Google has acquired California startup GrandCentral Communications

July 3, 2007

2 Min Read
Google Buys Unified Services Startup

Google (Nasdaq: GOOG) has added to its services portfolio with the acquisition of a unified communications startup, GrandCentral Communications , for an undisclosed sum.

GrandCentral, which is still in beta trials, has developed a softswitch-based service that provides users with a single phone number that, when called, will ring all or any of the subscriber's devices -- mobile phone, home phone, work phone.

Using a Web portal, subscribers can choose which of their phones should ring when their single number is called, and even set up rules determining which devices should ring depending on who is calling. Calls can also be switched from device to device without the need to restart the call session.

The GrandCentral system also allows users to converge all their voicemail inboxes into a single account that can be accessed from any of their devices or via the Web. Users can also listen to voicemails as they are being left.

The technology developed by the GrandCentral is married with a VOIP service from Global Crossing (Nasdaq: GLBC) to create the beta service. (See GLBC Adds Customer.)

The company was set up in late 2005 by Craig Walker and Vincent Paquet, who were running Skype rival Dialpad Communications when it was acquired by Yahoo Inc. (Nasdaq: YHOO) in June 2005. (See Yahoo Enters VOIP Fray.)

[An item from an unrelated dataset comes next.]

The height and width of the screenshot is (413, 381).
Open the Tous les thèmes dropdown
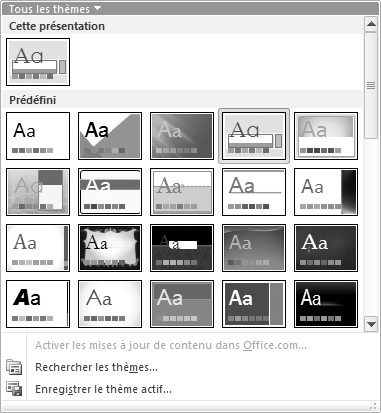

But they didn't stay at Yahoo long. The GrandCentral Website notes of the duo that "they suspected there were other problems that could be solved using next-generation communications services and both missed the intensity of the start-up environment." In a statement posted on its corporate blog, Google says GrandCentral's "technology fits well into Google's efforts to provide services that enhance the collaborative exchange of information between our users."

At the heart of those efforts is Gmail, and that's the service Ovum Ltd. analyst David Bradshaw believes Google will hook up with GrandCentral's capabilities. "Integrating it with Gmail is the obvious thing for Google to do, and that could just be the killer move," notes Bradshaw, though he remains unconvinced of the broad potential of unified services. "I'll need a lot of convincing that GrandCentral will do any better than the former Unified Messaging vendors prior to the dot.com bust," he writes in a research note issued today.

GrandCentral was backed with an unknown sum by Minor Ventures, a finance house run by Halsey Minor, best known for founding CNET in the 1990s and being an original investor in Salesforce.com Inc.

GrandCentral is just the latest in a string of acquisitions made by Google in the past few years. (See Google Acquires Panaramio, Google Acquires Feedburner, Google Acquires DoubleClick, Google to Buy YouTube, Google to Target Us With dMarc, and Google Buys Ad Firm.)